## REQUIRED ACTIONS:
1. Using the thread on saving a Spark dataframe as an Avro file, say whether each statement agrees with it. Answer yes or no, and quote the words that decide it.
(a) The dataframe was stored successfully.
(b) A valid Avro name may begin with a digit.
(c) The save attempt raised an org.apache.avro.SchemaParseException.
2. In the thread on saving a Spark dataframe as Avro, what attribute prefix does the proposed fix use in its code?

## PAGE EXTRACT:
* BEGIN *
Search code examples
xmlparsingapache-sparkrddavro

Filtering dataframe in spark and saving as avro


I am trying to save a dataframe as avro file. I have read in an xml file that has many nested layers. It stores it as a dataframe. The dataframe is stored successfully. The XML has many namespace headers such as @nso, @ns1, @ns2 etc. These become the headers in the dataframe.

When I try to save it as avro file it gives me this error:

Exception in thread "main" org.apache.avro.SchemaParseException: Illegal initial character: @ns0

Code:

val conf = new SparkConf()
         .setMaster("local[2]")
         .setAppName("conversion")
val sc = new SparkContext(conf)

val sqlContext = new SQLContext(sc)

val df = sqlContext.read
  .format("com.databricks.spark.xml")
  .option("rowTag", "Stuff")
  .load("sample.xml")

df.printSchema()
df.show()

df.write
  .format("com.databricks.spark.avro")
  .save("output")

Solution

  • A valid Avro name has to start with a letter or an underscore so you have either rename columns generated from attributes or specify alternative prefix. spark-csv allows you to configure attribute prefix using attributePrefix property:

    val df = sqlContext.read
      .format("com.databricks.spark.xml")
      .option("rowTag", "Stuff")
      .option("attributePrefix", "attr_")  // or some other prefix of your choice
      .load("sample.xml")
* END *
## RECORD EXTRACTS:
* BEGIN *
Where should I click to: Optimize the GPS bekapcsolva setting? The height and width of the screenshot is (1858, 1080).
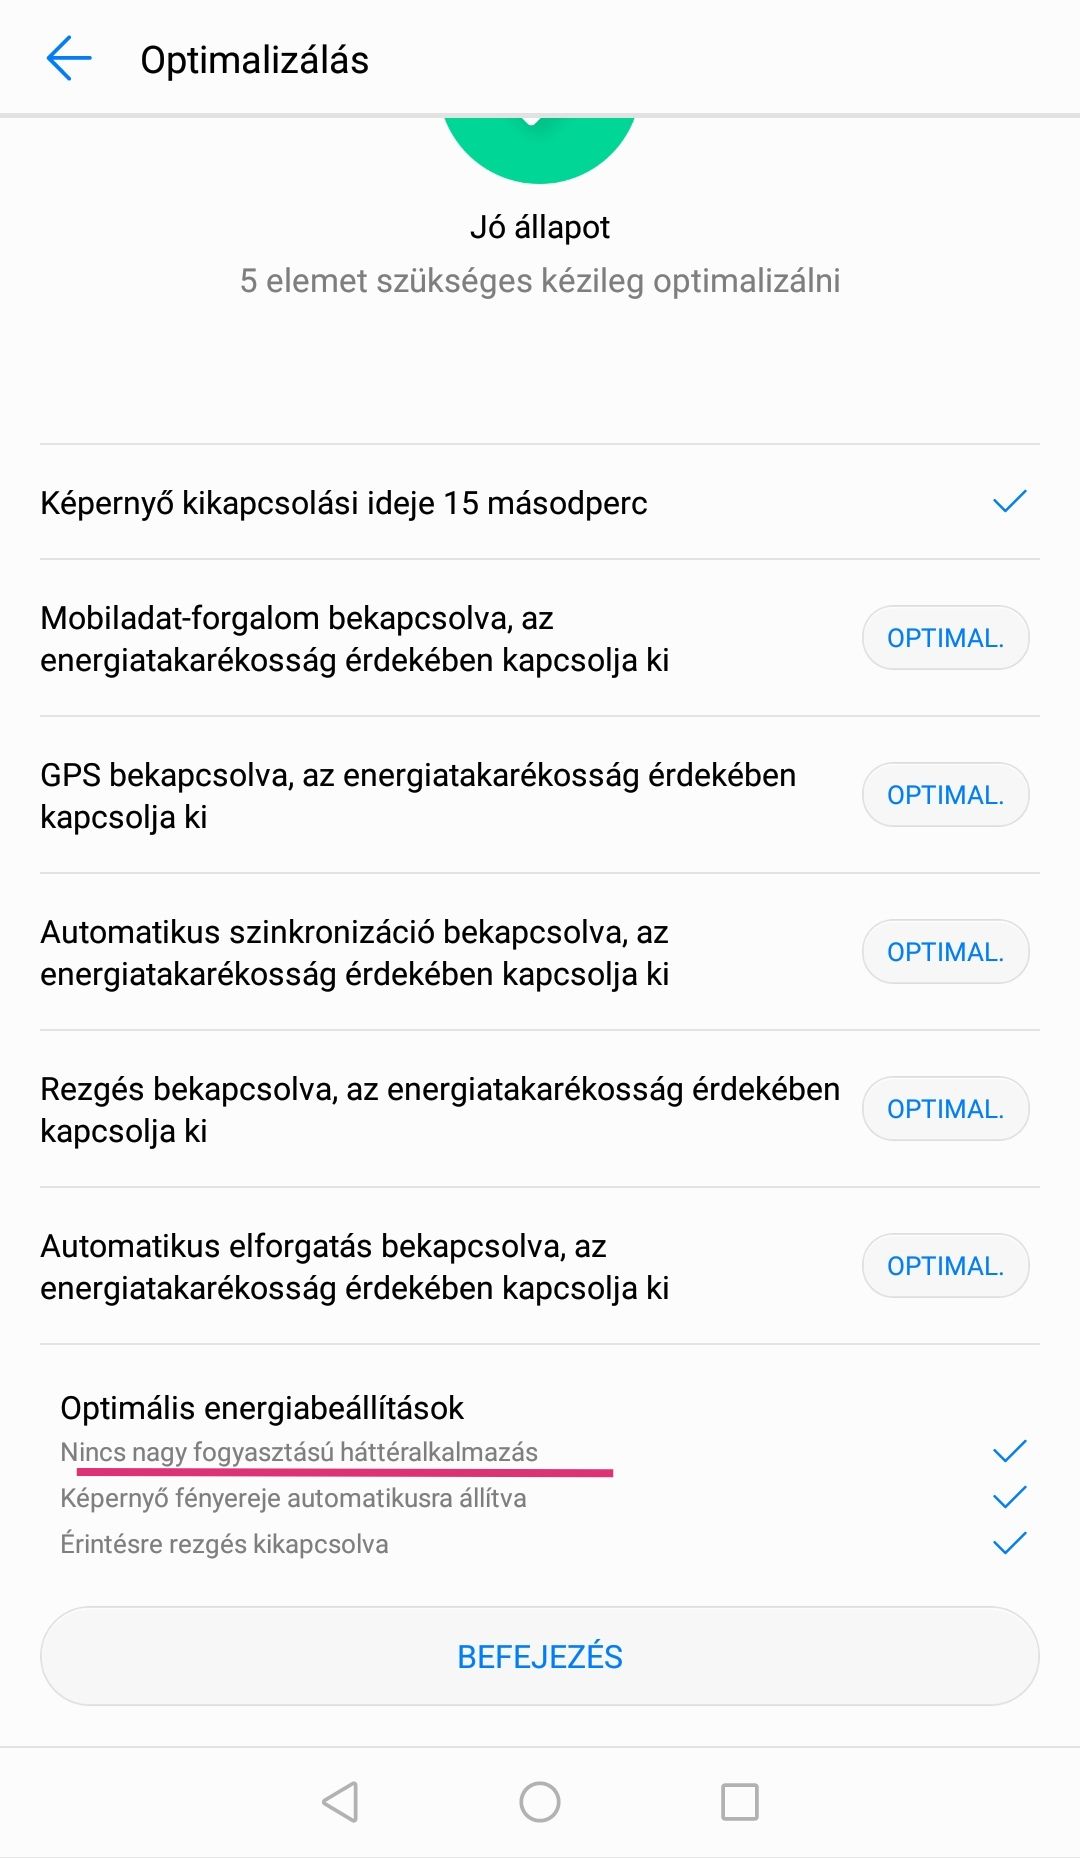945,795
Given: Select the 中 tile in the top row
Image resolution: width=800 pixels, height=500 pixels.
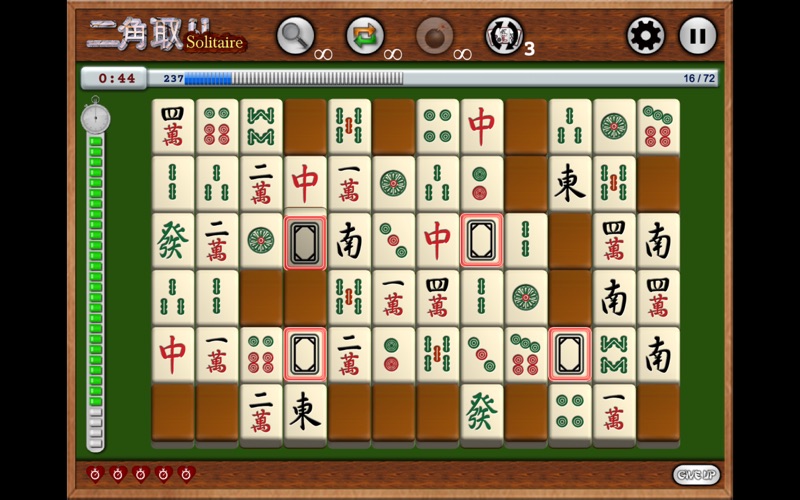Looking at the screenshot, I should pos(482,127).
* END *
## RESPONSES:
1.
(a) Yes: "The dataframe is stored successfully."
(b) No: "A valid Avro name has to start with a letter or an underscore"
(c) Yes: "Exception in thread "main" org.apache.avro.SchemaParseException: Illegal initial character: @ns0"

2. "attr_"